The Memory Palace (47 page)

Read The Memory Palace Online

Authors: Mira Bartók

The last thing I ask Dave to show me is the trumpeter swan. I recall them squished into drawers, sometimes three or four together, or a pair with their fuzzy cloud-colored babies. Dave pulls out a drawer labeled Cygnus buccinator and there they are, just as I remembered them, their legs folded up next to their heads, a lamentation of swans. I remember holding my mother’s hand and watching swans sail across the lagoon in front of the Cleveland Museum of Art. The ones in the drawer look like sleeping birds from a fairy tale, like a story from the book my sister and I found at U-Haul, the one our father gave us. I try to recall the tale, “The Swan-Princess and Tsar Saltan.” There is a prince who lives in exile on an island with his mother. One day he falls in love with a swan swimming close to shore. But how does the story end?

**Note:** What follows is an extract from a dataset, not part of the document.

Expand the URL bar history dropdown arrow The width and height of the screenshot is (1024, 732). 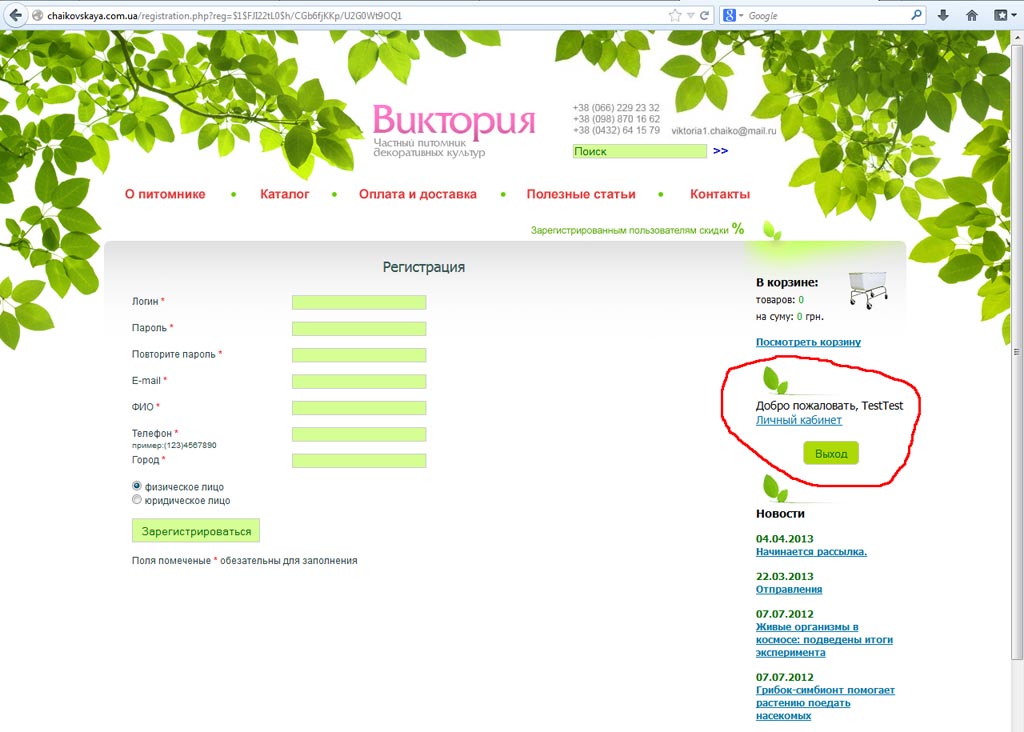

On my way out, I take a few pictures of a great auk skeleton on a stand. When Dave and I say goodbye, I realize there’s no film left in my disposable camera to take his picture too. I’ve used up all the film on dead things. This too will fade, I think, this memory of Dave’s kind face, and these infinite drawers of birds, their small and tidy bones.

Later, I am in Ancient Egypt. Not much has changed since I worked here years ago. I put in earplugs to drown out the families and ambient sound. I know I will pay for this tomorrow. To talk to someone for a while, then take in so much stimulation, overwhelms me. I feel lava dripping down the back of my head and worry that I might get lost on my way back to my friend Nancy’s house
where I am staying. I know I should go but I have to keep on looking, trying to remember things. And maybe I’m here to comfort myself too, my old familiar way of seeking order in the collection and classification of things around me.

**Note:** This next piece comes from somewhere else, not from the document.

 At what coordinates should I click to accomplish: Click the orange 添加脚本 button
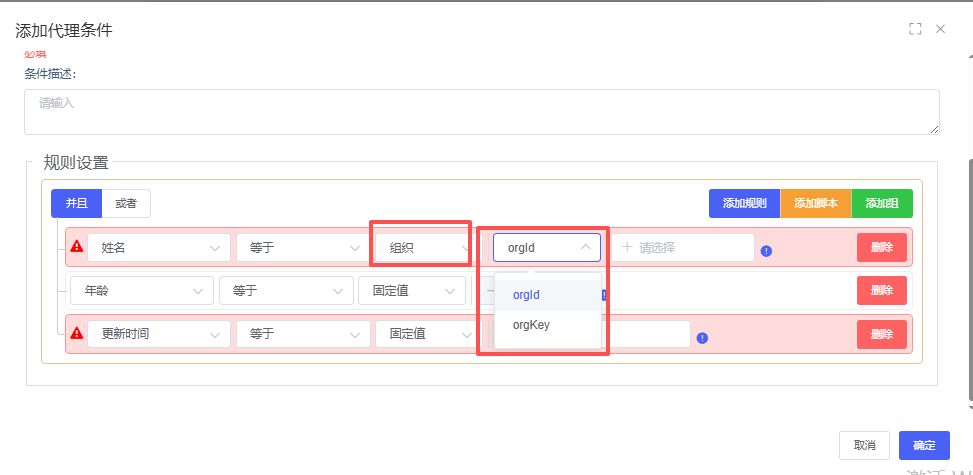815,204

I pass through a fake mastaba, fashioned after massive structures slaves built above tombs in Saqqara and Giza. The mastaba provided a home for the deceased’s ka, or soul, to live in. I descend a tight circular stairway that leads to the rest of the re-created tomb below. I vaguely remember taking students here years ago and talking about the Egyptian Book of the Dead.

I walk through a dim corridor, past a coffin decorated with hieroglyphs and the green and black eyes of Horus, falcon son of Osiris, lord of the Underworld, whom Isis put back together after his envious brother tore his body apart. I wonder if I ever got to tell my mother the story, but then, she probably knew it anyway. Was there anything she hadn’t studied those seventeen years? Horus’s eyes are painted on the side of the coffin so he can gaze out on his journey to the Afterlife. I stop to look at canopic jars carved from stone, where ritual priests placed the organs before they embalmed the body. I remember the jar with jackal-headed Dna-mut-ef on top, which was used to hold the stomach. I forget what the other jars stand for, but recall how the ancient Egyptians believed the heart, not the brain, was the sacred seat of reason.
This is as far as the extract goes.